Oceans and Fisheries Minister Shane Jones.
Photo: RNZ / Samuel Rillstone
Oceans and Fisheries Minister Shane Jones has called critics of his Fisheries Amendment Bill “a range of noisy voices” and invited them to have their say at the select committee.
The bill, which is scheduled to have it’s first reading on Tuesday, has been welcomed by the commercial sector but condemned by recreational fishing groups.
Fishing Host Matt Watson – probably the country’s most famous recreational fisher – is dismayed by the proposals in the fishing amendment bill.
He told First Up the bill’s “designed purely to prioritise the profits of the seafood industry”.
“If these go through unchecked, it is disaster. It’s beginning of the end for our fish stocks, and that’ not over dramatising it.”
Among Watson’s concerns is the proposal to remove the minimum size limits for commercial fishers from a number of popular species, including snapper.
He said it wouldn’t encourage commercial fishers to avoid undersized fish and would decrease overall fish stocks.
The current recreational size limit for snapper is between 25cm and 30cm depending on location, while the commercial size limit is 25cm.
Minimum size limits are imposed to ensure fish can reach sexual maturity before being caught.
“If you start killing fish before they’ve had a chance to breed, you’re going to run out of fish and you don’t need to be a genius to figure that out,” Watson said.

Fishing Host Matt Watson.
Photo: Facebook
Jones argued that allowing the commercial sector to land and sell undersize fish would prevent wastage.
Currently commercial fishers must dump undersize fish dead or alive, and it doesn’t count against their quota.
“The new provision is that if you catch them, you pay for them,” Jones said.
“With the commercial industry, we know every single kilo that they take and their conduct is now captured by cameras.”
But if Jones’ bill passes, the footage taken by cameras on board commercial boats can no longer be accessed under the official information act, effectively making it off limits to the public.
Anyone who leaks the footage faces a $50,000 fine.
“If you’ve got nothing to hide, why on earth would you behave like that,” Sam Woolford of recreational advocacy group Legasea said.
“When cameras on boats were introduced, we know that the rate of discarding, or notified discards, went up about 46 percent. For snapper and kingfish, it was closer to 1000 percent.”
Jones, a self described apostle of industry, brushed off the concerns about snapper stocks, telling First Up the “amount of snapper in our waters is almost biblical in its profundity”.
“You can almost walk on the water we’ve got so many snapper.”
Coalition support means the Fisheries Amendment Bill should easily pass it’s first reading, but Labour’s fisheries and Oceans spokesperson Rachel Boyack said she would make her concerns heard at the select committee stage.
She said her party would do their “best to make changes to the bill so that it’s not as bad as what it could be.”
Although with commercial fishing a strong feature of her Nelson electorate, Boyack was choosing her words carefully .
“It creates jobs in my local community and it’s important that we are able to produce fish for food and for export, but we also have to ensure that the fishery is sustainable”.

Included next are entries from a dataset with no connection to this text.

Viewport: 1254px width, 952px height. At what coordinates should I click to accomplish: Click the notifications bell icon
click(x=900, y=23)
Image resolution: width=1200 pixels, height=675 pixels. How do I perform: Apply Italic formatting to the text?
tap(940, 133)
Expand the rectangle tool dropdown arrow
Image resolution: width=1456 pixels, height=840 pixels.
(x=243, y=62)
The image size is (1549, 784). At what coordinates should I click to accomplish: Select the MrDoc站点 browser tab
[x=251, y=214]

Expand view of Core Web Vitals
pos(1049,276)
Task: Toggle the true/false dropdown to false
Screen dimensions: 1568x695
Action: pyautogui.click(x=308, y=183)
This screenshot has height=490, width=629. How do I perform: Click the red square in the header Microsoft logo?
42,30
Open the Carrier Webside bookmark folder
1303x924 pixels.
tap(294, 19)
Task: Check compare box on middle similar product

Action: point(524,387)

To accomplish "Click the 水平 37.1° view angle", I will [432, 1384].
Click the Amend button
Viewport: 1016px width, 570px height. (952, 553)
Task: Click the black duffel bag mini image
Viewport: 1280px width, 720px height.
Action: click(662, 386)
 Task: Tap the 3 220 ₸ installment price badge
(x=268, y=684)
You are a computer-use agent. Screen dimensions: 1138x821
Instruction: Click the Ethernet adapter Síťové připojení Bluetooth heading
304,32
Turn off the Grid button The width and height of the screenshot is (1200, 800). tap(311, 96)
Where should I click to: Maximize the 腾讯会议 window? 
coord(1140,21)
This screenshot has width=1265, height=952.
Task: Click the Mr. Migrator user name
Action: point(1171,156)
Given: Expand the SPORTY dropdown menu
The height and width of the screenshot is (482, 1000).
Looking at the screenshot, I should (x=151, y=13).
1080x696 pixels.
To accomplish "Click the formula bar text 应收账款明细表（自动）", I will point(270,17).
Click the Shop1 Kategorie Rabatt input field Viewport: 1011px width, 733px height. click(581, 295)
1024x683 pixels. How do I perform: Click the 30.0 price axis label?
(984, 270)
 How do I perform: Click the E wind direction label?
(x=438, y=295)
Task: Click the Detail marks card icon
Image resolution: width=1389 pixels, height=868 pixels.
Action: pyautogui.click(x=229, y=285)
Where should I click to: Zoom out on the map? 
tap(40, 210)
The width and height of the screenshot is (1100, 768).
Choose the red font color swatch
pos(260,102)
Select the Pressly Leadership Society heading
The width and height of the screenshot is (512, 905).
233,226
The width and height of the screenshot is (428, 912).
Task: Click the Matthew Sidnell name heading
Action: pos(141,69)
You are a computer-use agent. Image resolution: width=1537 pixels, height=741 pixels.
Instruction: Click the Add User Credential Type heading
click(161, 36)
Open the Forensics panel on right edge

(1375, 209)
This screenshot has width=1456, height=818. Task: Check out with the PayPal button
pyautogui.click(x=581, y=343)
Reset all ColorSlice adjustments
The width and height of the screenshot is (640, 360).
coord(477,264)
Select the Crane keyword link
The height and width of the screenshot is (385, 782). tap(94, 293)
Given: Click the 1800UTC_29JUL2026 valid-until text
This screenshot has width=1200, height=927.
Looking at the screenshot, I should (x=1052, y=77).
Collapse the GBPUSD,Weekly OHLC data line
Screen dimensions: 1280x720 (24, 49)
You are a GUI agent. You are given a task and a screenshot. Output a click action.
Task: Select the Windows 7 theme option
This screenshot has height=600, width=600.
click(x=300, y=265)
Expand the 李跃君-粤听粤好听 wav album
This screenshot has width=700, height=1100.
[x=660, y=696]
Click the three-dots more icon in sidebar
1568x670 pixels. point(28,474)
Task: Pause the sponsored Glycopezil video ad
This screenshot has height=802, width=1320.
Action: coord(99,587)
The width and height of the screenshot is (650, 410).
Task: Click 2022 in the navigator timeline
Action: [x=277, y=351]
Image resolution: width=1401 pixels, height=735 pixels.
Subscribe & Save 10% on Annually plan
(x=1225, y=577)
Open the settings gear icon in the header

Conservation Minister Tama Potaka’s office didn’t respond to requests for comment, but in a facebook post Northland MP Grant McCallum said he met with Legasea and the sports fishing council over the weekend and would strongly represent the views of the recreational sector in the party’s caucus this week.
Seafood New Zealand’s Inshore Policy Manager Tamar Wells said the commercial sector was trying to make the industry more sustainable.
“Fishers do change their methods. In terms of their selectivity of their nets, they’ll have larger mesh to let smaller fish out.
“There’s also new methods coming in, like Flowmo, which is a type of net that can keep fish kind of contained underwater so they have a higher survivability.”
The Fisheries Amendment Bill won’t require commercial fishers to change their methods though and Jones said there was no plan to outlaw trawling.
“It’s evident to me that the vast majority of the activists opposed to trawling are really seeking to undo the Māori fisheries settlement and terminate the commercial fishing industry and that’s just never, ever going to happen for as long as I’m in politics, and I look forward to being in politics for a long, long time.”